**AIM OF THE TASK**
Copy the listing word for word, from the line with "The height and" to the line with "click(762, 432)", including both of those lines and leaving out the pictures.

**ENTRIES SHOWN**
*-*-*
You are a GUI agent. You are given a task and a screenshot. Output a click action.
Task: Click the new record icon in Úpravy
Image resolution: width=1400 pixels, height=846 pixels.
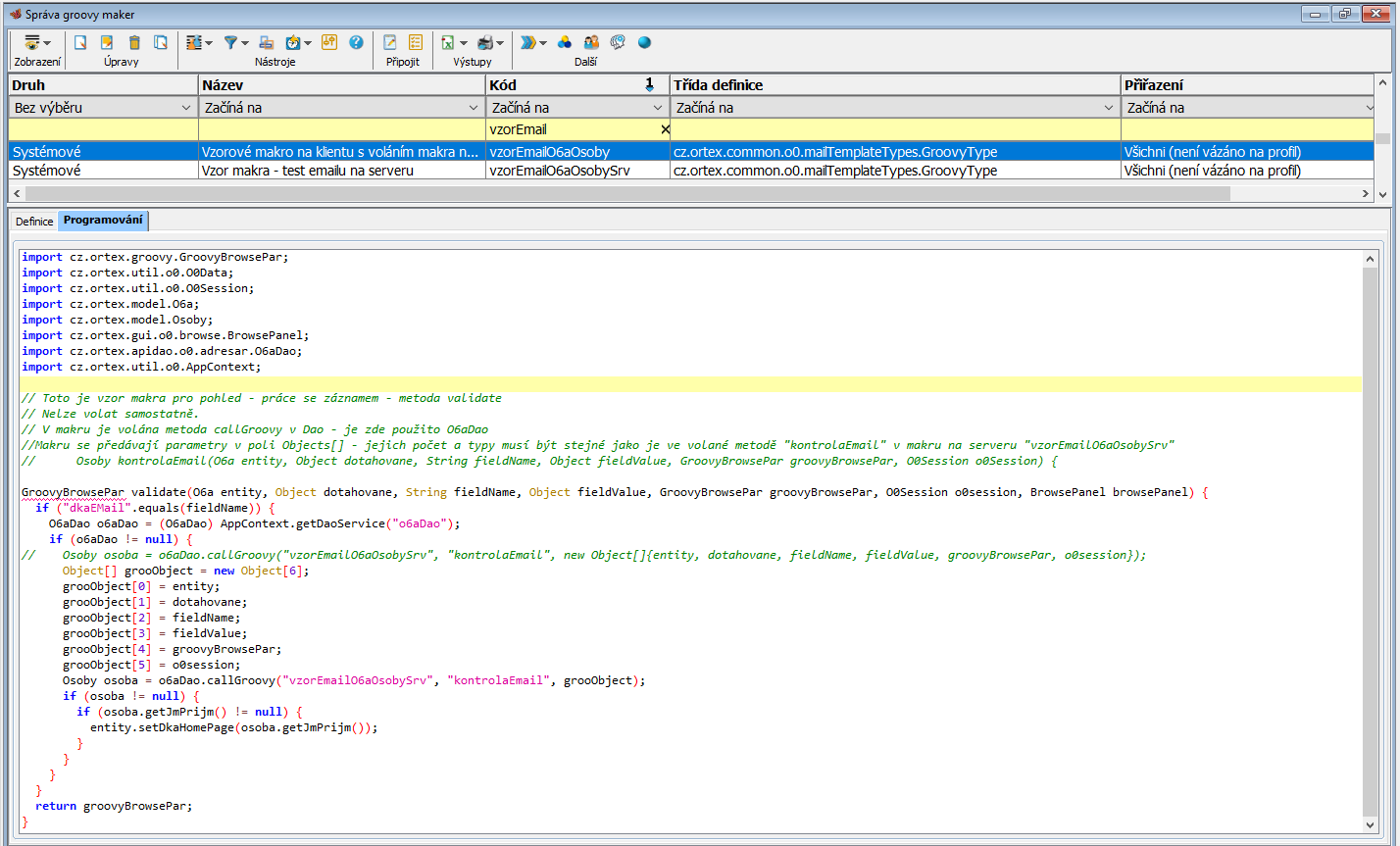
*-*-*
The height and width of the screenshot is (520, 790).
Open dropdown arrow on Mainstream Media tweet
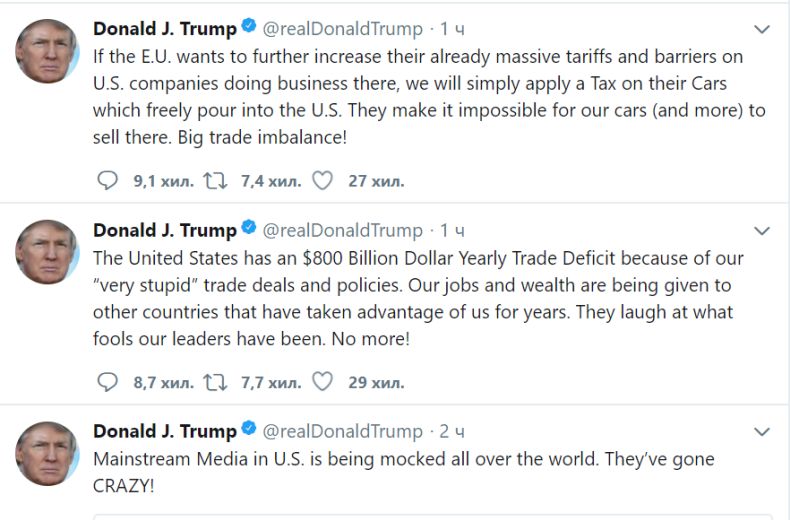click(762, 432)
*-*-*
**RESULT OF THE TASK**
The height and width of the screenshot is (520, 790).
Open dropdown arrow on Mainstream Media tweet
click(762, 432)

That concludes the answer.